- [DIRECTIONS FOR THIS TASK]:
The answer must consist solely of the lines from the opening line of the entries through the line with "Given: Keep Device", transcribed exactly and without any pictures.

- [EXERCISE MATERIALS]:

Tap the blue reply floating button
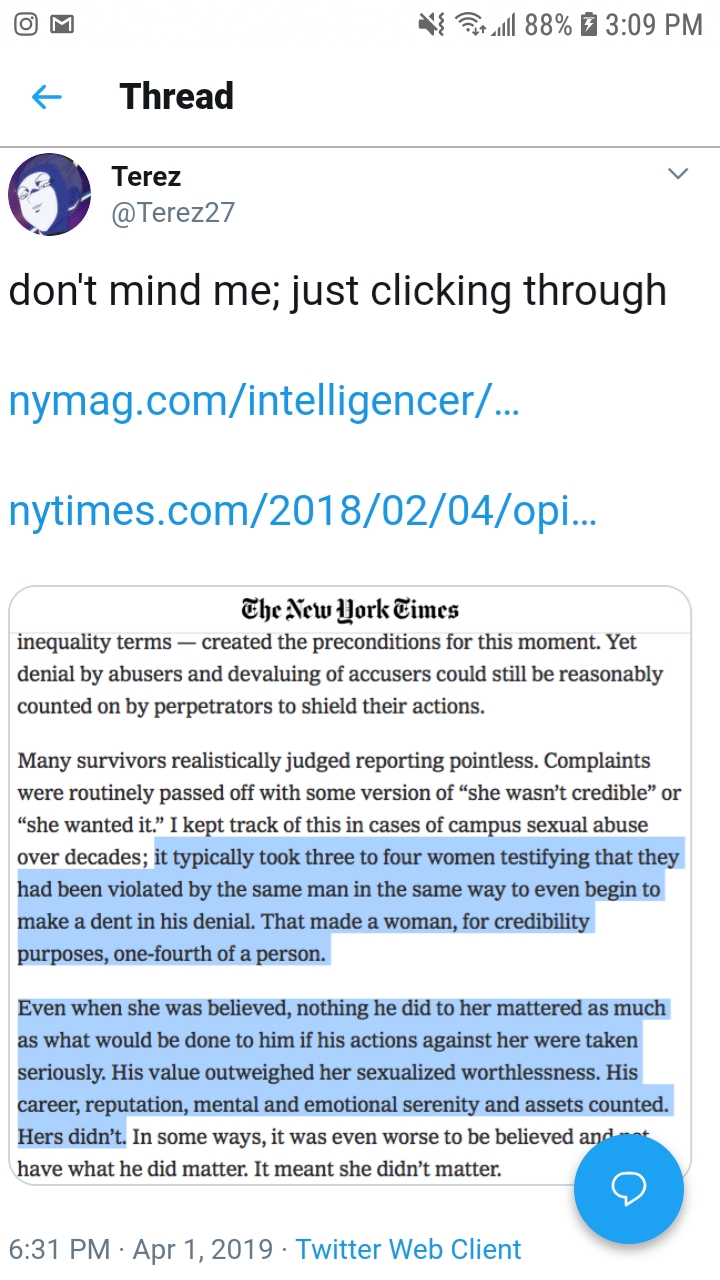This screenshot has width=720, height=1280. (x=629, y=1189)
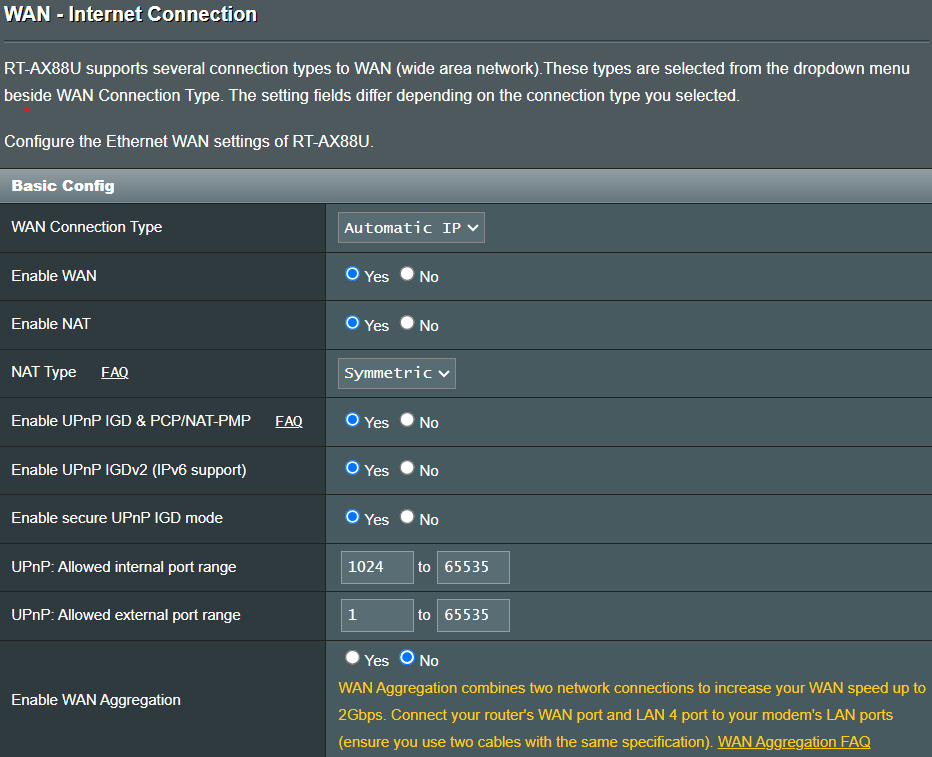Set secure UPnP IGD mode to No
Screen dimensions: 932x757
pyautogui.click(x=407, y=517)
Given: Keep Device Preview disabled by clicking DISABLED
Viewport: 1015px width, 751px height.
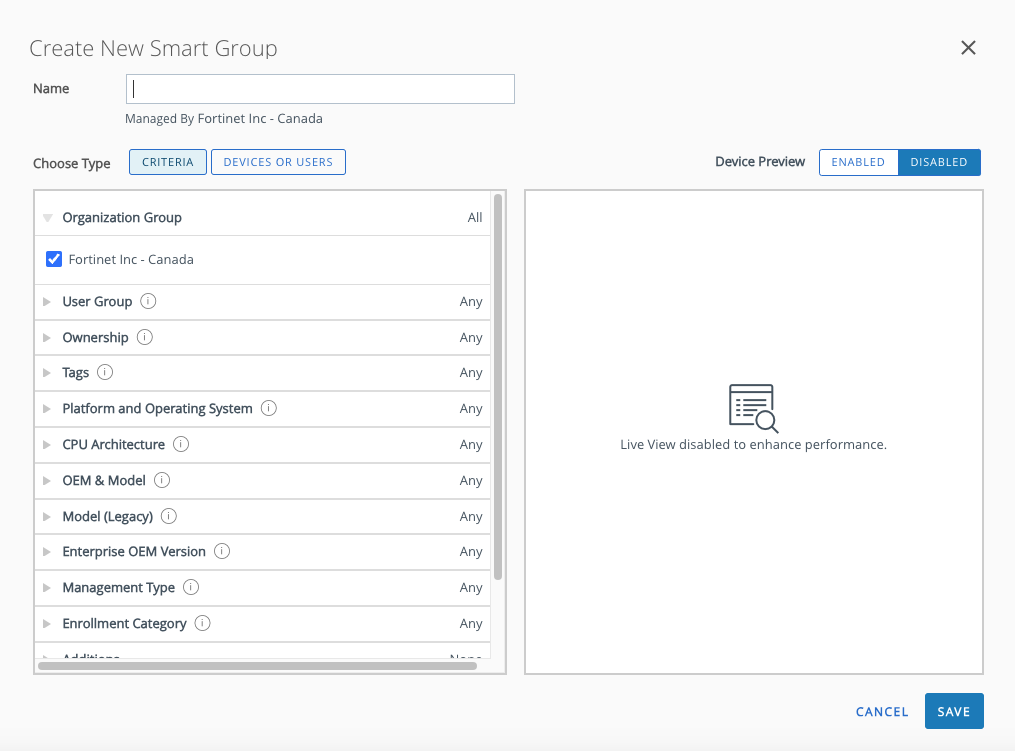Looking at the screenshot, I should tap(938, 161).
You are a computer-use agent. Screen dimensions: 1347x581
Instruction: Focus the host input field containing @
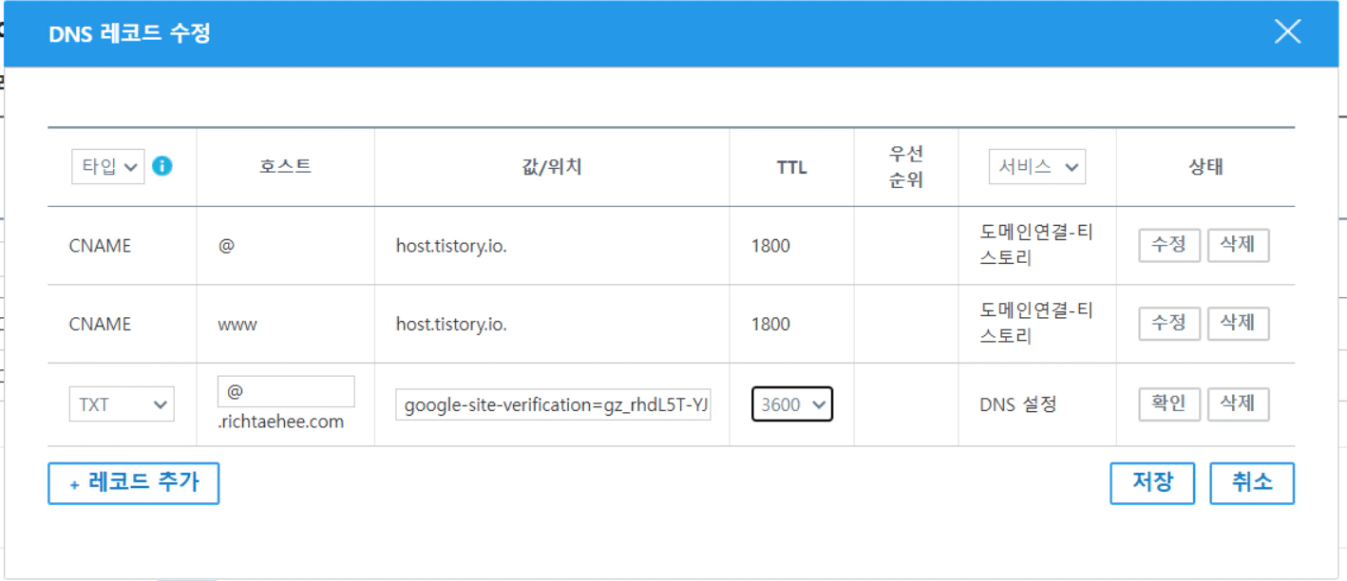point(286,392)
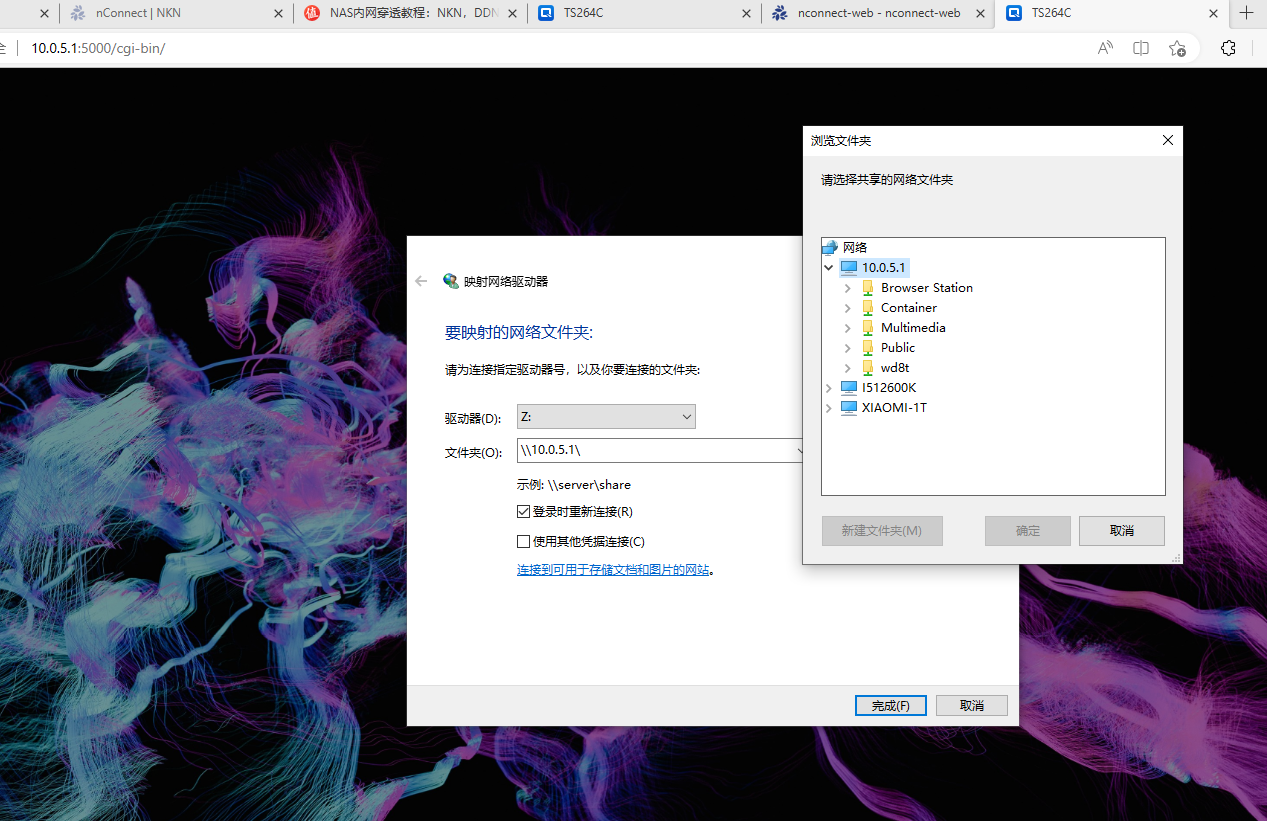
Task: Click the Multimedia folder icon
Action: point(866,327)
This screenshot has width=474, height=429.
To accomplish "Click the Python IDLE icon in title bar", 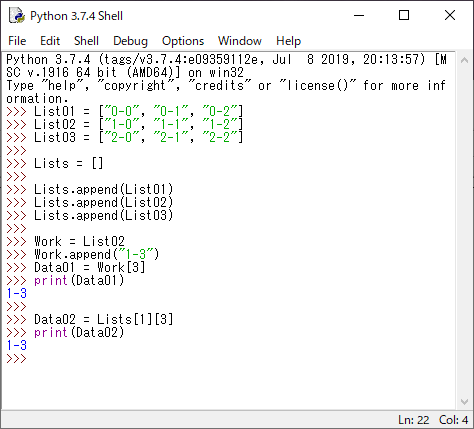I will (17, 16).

- [YOUR SOLUTION]:
Tap the blue reply floating button
This screenshot has width=720, height=1280. (x=629, y=1189)
Set secure UPnP IGD mode to No
Screen dimensions: 932x757
pyautogui.click(x=407, y=517)
Given: Keep Device Preview disabled by clicking DISABLED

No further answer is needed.